Tuesday, 1 August, 2000, 08:03 GMT 09:03 UK - A gene treatment injected directly into malignant tumours causes many to shrink, and some to disappear altogether.

The study, published in the journal Nature Medicine, is encouraging news for those who believe that these kinds of treatment could be used to target many different types of cancer.

In this case, 30 British and US patients suffering from head and neck cancer - which proves fatal in a third of cases - were treated with a modified common cold virus called ONYX-015.

This looked for a key genetic difference between cancer cells and healthy cells - in this case a relative deficiency of a gene called p53 - only destroying those lacking the gene.

This treatment was combined with standard chemotherapy, but the eventual results were better than those normally obtained by chemotherapy alone.

Tumours shrank in 25 out of 30 patients. In only 17% of the patients did the tumours progress.

In eight patients, the tumour disappeared completely - and had not returned by the time the trial reported.

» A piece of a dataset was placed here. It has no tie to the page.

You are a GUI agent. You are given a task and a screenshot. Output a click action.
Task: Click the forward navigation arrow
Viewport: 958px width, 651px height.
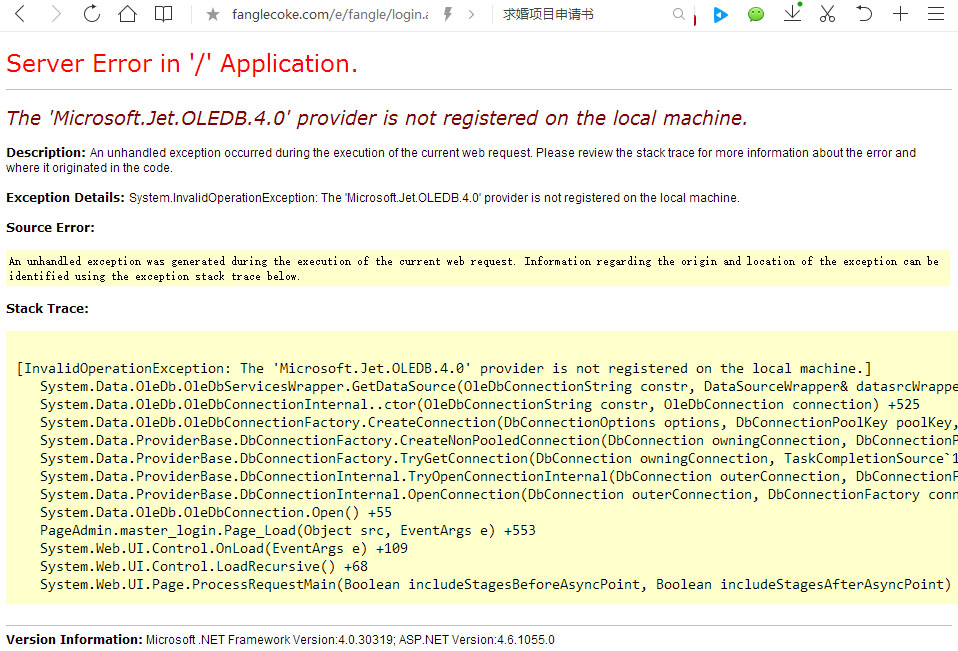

This is an improvement over previous tests using only gene therapy, in which the tumours disappeared - but swiftly returned when treatment ended.

Dr French Anderson, of the Gene Therapy Laboratories at the University of Southern California in Los Angeles, said that this was the first successful larger scale trial of a gene therapy.

He said: "ONYX-015 may be able to sensitise infected and uninfected cells to killing by chemotherapy."

It is thought that between 45% and 70% of head and neck tumour cells have mutations in the p53 gene, which normally helps the body repair damage that can lead to cancer.

There were side-effects, with some patients reporting flu-like symptoms, including fever, weakness and chills.

This treatment differs from many other gene therapies in that it does not seek to replace a damaged gene with a working copy in cells, but instead homes in on the deficient cell and works to destroy it.

Head and neck cancers are an obvious target for gene therapy, as their proximity to the skin surface makes it easier to inject the treatment directly into it.

To reach less accessible tumours - or treat cancers which could be anywhere in the body - much larger doses of the therapy would have to be given.

There are still significant safety worries about larger doses, and it was a high dose of gene therapy which may have contributed to the death of a US man suffering from severe liver cancer.